Successes At Open Air Homes
A lot has changed since renting out a single room in my home. Our successes will always be tied to the rise of Airbnb, and we are proud of our partnership with them.
As Airbnb moves forward with going public, I wanted to share some successes Open Air Homes has had as well:
We have developed a business model we plan to launch in 2022 that begins to address upward economic mobility in this country. At Open Air Homes, we strongly believe that changes need to be made to the current system in order for everyone to experience the dream of home-ownership and upward mobility for younger people. While we are not ready to launch just yet, at Open Air Homes we believe that it is our civic duty to address the challenges that our country is currently facing.
We are proudly LGBTQ+ owned, and we have committed to having a 50% person of color executive team by the end of 2021, with half of that executive team being female. While we do hire some independent contractors, we are proud to provide our employees with health care benefits and an intellectually stimulating work environment where we want each employee to pursue their passions within the business. While we do acknowledged more needs to be done, we are committed to welcoming a diverse set of voices at decision making levels of the company.
We work with each of our homeowners to try to encourage solar panels and improvements geared at energy efficiency: from energy-efficient appliances and lights to electric car charges and retrofitting existing buildings to be more energy-efficient.
Always Looking Towards The Future
2020 has been a tough year, but it has also been an opportunity to slow down, reflect on the direction we are each headed in, and adopt better, more sustainable practices.
We are choosing to look towards a brighter future, and are actively trying to create it as we expand to new markets in 2021.
We are raising $600,000 to grow our business and expand into the Napa Valley, Orange County, Santa Barbara and San Diego markets. We do not intend to be nationwide, but instead want to focus on some of our favorite places that we think you’d like to travel to as well, whether it be for a week, or a couple months.

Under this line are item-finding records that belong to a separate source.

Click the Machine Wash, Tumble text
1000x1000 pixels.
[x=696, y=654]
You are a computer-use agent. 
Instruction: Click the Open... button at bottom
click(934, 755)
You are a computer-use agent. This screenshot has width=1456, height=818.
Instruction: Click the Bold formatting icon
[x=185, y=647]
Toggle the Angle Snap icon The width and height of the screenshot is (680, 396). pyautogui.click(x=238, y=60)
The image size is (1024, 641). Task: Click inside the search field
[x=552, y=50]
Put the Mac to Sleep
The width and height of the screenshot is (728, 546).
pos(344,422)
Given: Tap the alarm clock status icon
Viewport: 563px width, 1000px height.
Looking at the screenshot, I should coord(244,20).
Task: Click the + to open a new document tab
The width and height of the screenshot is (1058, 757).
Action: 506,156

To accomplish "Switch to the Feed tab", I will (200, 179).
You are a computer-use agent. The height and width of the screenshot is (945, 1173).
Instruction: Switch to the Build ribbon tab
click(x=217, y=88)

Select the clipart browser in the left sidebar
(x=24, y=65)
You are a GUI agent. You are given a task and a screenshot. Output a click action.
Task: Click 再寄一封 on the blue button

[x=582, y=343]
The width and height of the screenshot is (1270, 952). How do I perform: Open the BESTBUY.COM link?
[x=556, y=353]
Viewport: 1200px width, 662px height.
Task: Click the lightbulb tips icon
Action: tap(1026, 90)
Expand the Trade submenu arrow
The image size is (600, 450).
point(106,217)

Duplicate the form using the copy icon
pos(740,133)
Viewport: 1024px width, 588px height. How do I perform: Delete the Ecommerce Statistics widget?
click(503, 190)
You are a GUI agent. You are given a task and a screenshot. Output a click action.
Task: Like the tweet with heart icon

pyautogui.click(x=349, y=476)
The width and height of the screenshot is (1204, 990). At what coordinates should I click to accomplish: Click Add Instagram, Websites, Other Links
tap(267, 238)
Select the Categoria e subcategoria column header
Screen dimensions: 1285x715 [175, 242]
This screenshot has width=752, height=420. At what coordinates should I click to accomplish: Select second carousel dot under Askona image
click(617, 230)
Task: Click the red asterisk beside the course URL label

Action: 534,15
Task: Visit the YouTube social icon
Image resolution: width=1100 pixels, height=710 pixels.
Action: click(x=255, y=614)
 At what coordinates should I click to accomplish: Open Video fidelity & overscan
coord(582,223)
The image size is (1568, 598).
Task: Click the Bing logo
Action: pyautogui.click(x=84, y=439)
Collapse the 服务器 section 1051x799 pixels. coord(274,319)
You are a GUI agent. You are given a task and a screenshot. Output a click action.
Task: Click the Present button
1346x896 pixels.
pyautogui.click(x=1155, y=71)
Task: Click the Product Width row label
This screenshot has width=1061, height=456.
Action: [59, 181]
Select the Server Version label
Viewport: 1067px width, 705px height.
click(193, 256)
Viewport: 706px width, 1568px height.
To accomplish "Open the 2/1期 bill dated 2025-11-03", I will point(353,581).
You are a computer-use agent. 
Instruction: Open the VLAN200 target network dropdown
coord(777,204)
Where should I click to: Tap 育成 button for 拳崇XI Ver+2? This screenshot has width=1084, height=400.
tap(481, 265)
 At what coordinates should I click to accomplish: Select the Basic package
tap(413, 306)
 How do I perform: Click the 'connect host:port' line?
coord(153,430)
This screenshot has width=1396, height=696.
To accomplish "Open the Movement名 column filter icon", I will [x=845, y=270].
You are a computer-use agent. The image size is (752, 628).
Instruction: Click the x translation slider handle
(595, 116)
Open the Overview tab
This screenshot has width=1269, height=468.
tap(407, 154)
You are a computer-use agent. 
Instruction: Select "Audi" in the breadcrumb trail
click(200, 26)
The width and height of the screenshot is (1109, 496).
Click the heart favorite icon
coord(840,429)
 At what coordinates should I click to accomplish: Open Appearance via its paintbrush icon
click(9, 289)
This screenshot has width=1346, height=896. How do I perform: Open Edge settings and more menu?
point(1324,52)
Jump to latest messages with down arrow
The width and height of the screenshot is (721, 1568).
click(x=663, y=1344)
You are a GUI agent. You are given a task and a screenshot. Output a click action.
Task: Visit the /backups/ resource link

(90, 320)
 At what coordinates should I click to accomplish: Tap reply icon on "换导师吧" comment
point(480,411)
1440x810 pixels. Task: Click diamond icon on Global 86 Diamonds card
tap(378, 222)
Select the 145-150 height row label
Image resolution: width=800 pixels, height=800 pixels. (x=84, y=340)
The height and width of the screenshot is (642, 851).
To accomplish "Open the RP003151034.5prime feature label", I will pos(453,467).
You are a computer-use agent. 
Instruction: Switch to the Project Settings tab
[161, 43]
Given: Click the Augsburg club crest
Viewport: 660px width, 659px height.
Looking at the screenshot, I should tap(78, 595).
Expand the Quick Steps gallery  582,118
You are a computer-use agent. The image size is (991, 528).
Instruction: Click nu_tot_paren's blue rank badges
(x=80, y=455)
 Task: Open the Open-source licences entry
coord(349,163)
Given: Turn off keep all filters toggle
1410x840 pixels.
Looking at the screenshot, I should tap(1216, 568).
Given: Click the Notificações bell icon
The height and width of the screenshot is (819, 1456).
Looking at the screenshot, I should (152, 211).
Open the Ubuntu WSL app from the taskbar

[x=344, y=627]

Within the Open Air ecosystem of companies, our goal is to re-imagine home ownership. We do not intend to be the largest company in the space, but we intend to be the reliable option for short or medium term housing as we expand to new markets with intention. We will continue to offer fully realized, well designed homes that inspire our guests.
It’s been a truly great 8 years growing this business within the ecosystem that Airbnb has created, and we thank them for continually working with us to create a better future, filled with inclusion, understanding, and upward mobility for everyone who works in the space.